Start by creating a growth mindset culture
A growth mindset views skill as something that can be developed through practice and hard work, as opposed to something that is a fixed, innate ability. Mindset has a significant impact on the meaning one takes from failure. For those with a growth mindset, failure offers a chance to assess what went wrong and learn from it. For someone with a fixed mindset, failure represents a condemnation of their innate ability.
Leaders create a growth culture through the values they express, the values they embody, and how they respond to failure. Compassionate leaders make it clear that they have their team’s backs, and that part of their job is to help the team grow and succeed. When failure occurs, identifying the causes of failure is not an exercise in blaming.
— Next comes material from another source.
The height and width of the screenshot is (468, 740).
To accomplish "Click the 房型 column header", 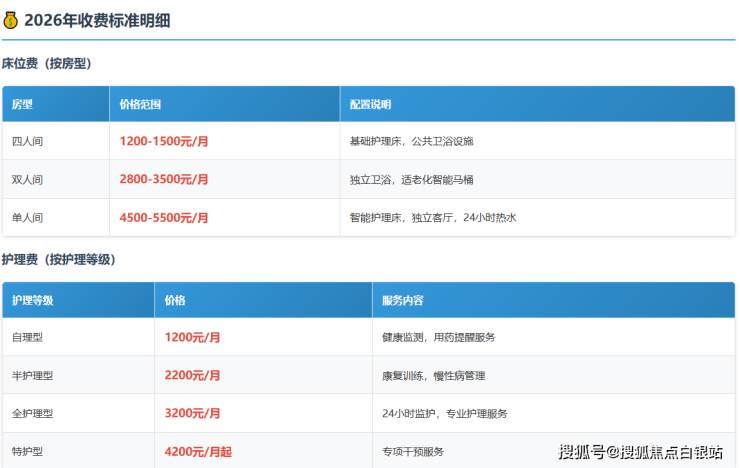I will (x=23, y=104).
It is about identifying the changes that are necessary to prevent the same trouble from arising again and to bring forth constant improvement.
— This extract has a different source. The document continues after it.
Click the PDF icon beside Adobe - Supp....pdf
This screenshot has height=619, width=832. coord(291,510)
Check in with yourself before engaging with others
Leading a difficult conversation requires great strength and stability, therefore, it is essential that you consider your own feelings about the approaching conversation. Are you concerned that you will be challenged or attacked for what you need to say? Are you concerned that this conversation will hurt your relationship with the other person? Does this conversation echo deep in your being from similar conversations you’ve had in the past, perhaps a time when you were on the other side of the conversation?
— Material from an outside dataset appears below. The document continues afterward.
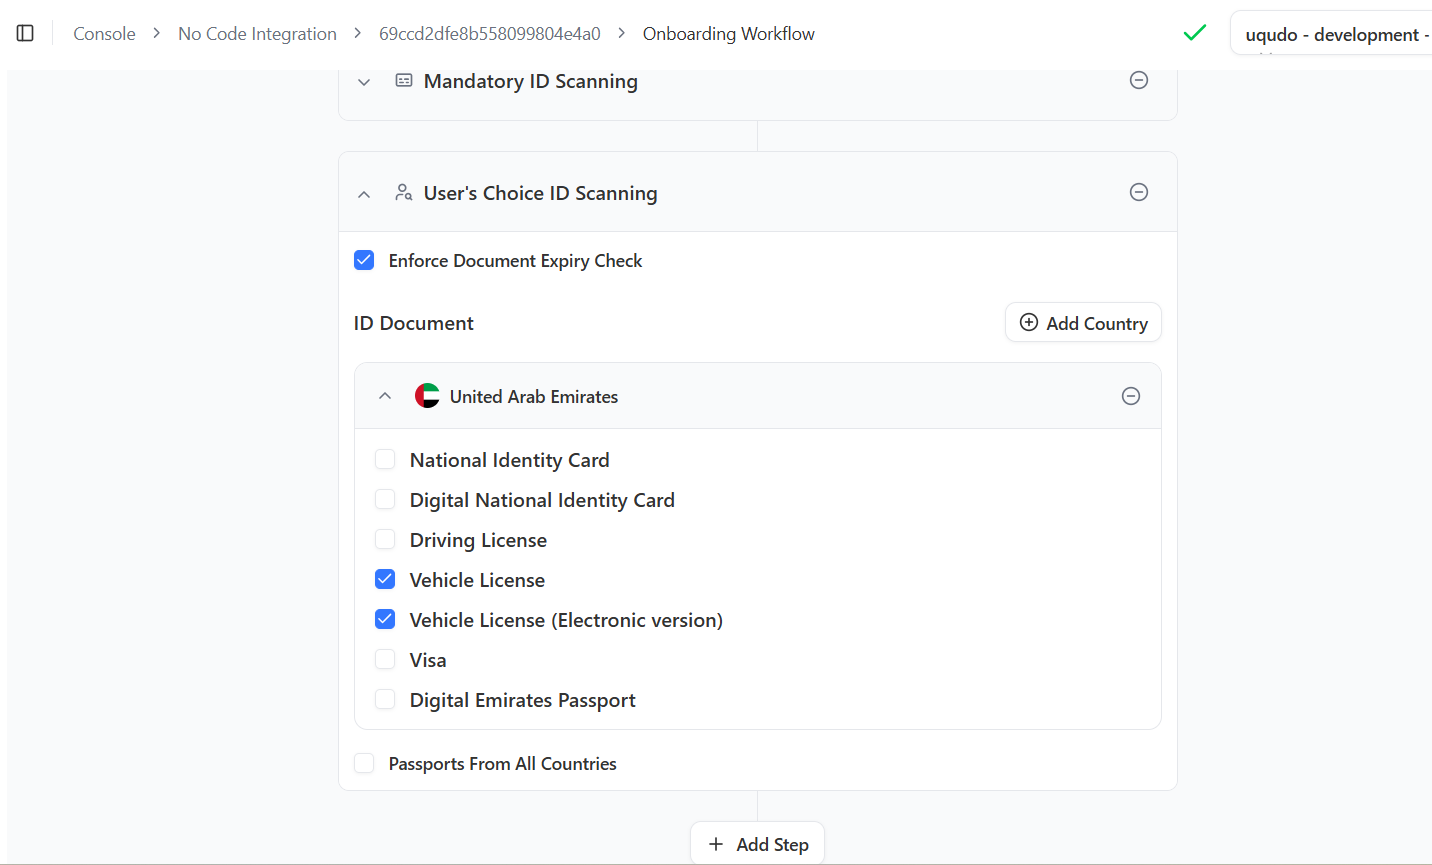Toggle the sidebar panel icon
The width and height of the screenshot is (1432, 865).
click(x=26, y=34)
Acknowledge your own concerns, without judgment. Then recognize and honor yourself for having the courage to handle the difficult conversation knowing that it creates difficulty for you. If these conversations didn’t have big challenges, they wouldn’t be difficult. You won’t be able to eliminate the challenges, so it is important that you be comfortable and well-grounded in your ability to handle them. The groundedness arises from an understanding of yourself and your own emotional responses to the situation, coupled with a solid dose of self-kindness and self-compassion.
Don’t make it personal
Non-judgmental awareness is one of the most powerful skills a compassionate leader can practice, and that skill becomes particularly valuable during difficult conversations. This skill allows you to name a negative behavior and the resulting impacts, without causing you to label the person acting badly as a “bad person.” Keep the behavior and the person distinct in the conversation.
One way to do that is to stay focused on the behavior, without judging the intention behind it. For example, a compassionate leader can say, “You have missed the last two deadlines for our project,” which clearly conveys the behavior being named. On the other hand, saying, “The fact that you don’t care enough about our project to meet your deadlines is creating problems for everyone,” names the intention as a lack of caring. Finding a solution will be much more direct by staying focused on the behavior that needs changing.
Use compassionate communications skills
Difficult conversations are by their nature more threatening than ordinary conversational flow. For that reason, it is particularly important to communicate in ways that don’t trigger your colleague’s natural fight, flight, or freeze responses. Start by using clear, direct language that isn’t triggering. A very easy, simple example of this is to use the phrase “tell me more” instead of “why?” The word “why” often conveys judgment and can result in defensiveness. One of our most popular blog posts, “Language Matters,” focused on just this topic, and includes a few additional easy, specific language changes you can make right now for a more easeful conversation.
Stay focused on constructive outcomes by naming what you want to occur rather than what you don’t want to occur. And finally, listen deeply, and listen a lot. When you name a challenge objectively, and what you want to occur constructively, you leave space for positive solutions. Frame the issue as something to be solved collaboratively, and you just might be surprised that the outcome you create together is even more powerful than your originally hoped for result.
In closing…
We spend so much energy trying to avoid what is difficult. Facing it doesn’t make it less difficult, but it does help us grow from it. The more you practice these skills the more natural they will become. You still may not want to have difficult conversations, but you will know that handling them with courageous compassion will lead to positive change, and that will make the challenge completely worth it.